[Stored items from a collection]
+++

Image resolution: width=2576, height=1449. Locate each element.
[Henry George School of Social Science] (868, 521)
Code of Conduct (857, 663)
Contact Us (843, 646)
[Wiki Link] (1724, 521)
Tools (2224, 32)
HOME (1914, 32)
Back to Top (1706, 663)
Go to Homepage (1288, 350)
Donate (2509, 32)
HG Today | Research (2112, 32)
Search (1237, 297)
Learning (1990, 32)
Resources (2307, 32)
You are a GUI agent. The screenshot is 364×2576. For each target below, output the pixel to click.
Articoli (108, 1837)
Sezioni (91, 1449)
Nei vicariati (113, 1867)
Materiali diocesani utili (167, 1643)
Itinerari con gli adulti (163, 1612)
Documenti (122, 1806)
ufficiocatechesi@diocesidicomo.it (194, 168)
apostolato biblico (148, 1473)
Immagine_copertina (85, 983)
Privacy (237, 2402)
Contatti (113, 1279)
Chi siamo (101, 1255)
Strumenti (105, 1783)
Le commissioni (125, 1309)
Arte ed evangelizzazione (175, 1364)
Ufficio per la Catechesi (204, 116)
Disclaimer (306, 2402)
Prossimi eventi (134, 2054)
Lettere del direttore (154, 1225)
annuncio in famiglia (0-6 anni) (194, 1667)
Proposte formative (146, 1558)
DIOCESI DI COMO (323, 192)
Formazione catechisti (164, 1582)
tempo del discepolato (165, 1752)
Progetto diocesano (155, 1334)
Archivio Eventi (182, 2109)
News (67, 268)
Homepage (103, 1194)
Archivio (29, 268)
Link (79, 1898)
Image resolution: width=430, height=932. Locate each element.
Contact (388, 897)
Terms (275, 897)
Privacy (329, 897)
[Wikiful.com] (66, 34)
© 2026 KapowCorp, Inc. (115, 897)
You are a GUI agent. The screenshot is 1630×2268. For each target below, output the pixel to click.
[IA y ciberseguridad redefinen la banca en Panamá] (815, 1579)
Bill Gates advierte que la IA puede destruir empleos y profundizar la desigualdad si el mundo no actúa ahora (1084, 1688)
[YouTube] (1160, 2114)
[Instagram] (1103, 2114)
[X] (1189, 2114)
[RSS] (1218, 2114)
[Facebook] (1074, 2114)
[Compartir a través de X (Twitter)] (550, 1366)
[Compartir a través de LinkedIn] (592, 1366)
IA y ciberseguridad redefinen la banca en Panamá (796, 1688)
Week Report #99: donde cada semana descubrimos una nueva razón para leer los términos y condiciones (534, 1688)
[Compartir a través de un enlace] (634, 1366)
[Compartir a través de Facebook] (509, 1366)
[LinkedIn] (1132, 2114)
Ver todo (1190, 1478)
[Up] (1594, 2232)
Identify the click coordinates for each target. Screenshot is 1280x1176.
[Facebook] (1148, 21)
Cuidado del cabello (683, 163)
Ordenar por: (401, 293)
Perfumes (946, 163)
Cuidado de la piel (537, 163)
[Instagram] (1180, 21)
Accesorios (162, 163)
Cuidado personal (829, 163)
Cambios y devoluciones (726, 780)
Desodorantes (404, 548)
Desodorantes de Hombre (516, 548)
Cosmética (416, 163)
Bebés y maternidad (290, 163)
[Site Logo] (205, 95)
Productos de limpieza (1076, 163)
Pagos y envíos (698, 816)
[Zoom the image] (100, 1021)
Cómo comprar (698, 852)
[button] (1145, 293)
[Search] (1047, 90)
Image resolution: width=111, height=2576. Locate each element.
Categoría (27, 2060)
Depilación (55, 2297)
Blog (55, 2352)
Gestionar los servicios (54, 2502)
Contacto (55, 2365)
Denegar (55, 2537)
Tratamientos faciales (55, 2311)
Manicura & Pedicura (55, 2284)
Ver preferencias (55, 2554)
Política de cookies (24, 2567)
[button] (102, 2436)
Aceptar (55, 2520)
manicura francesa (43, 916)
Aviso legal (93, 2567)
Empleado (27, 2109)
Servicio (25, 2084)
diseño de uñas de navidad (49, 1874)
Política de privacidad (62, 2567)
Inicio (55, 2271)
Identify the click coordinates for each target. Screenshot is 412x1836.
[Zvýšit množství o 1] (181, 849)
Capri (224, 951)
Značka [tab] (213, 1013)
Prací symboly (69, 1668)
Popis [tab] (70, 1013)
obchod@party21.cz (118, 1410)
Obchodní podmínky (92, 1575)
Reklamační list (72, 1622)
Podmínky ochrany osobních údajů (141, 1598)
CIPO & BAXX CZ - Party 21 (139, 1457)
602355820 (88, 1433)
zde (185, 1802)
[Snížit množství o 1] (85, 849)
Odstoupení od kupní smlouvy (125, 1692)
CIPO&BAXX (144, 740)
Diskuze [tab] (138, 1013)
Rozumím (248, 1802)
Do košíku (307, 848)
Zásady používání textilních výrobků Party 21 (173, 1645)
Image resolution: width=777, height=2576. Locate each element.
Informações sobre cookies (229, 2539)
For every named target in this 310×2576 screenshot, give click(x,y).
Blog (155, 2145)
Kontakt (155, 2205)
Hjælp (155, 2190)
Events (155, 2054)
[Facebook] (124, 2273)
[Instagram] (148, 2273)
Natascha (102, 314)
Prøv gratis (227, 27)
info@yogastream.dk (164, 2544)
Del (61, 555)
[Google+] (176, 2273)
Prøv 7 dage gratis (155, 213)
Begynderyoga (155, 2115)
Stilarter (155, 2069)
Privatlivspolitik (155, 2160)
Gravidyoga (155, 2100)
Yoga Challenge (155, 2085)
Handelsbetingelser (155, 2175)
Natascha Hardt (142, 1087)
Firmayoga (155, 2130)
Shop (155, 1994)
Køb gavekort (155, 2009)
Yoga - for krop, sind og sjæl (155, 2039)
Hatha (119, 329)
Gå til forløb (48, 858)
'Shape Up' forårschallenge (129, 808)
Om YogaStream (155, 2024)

+++

Report, as a bare number, how many lines above contain the string "Desodorantes".

[ANSWER AREA] 2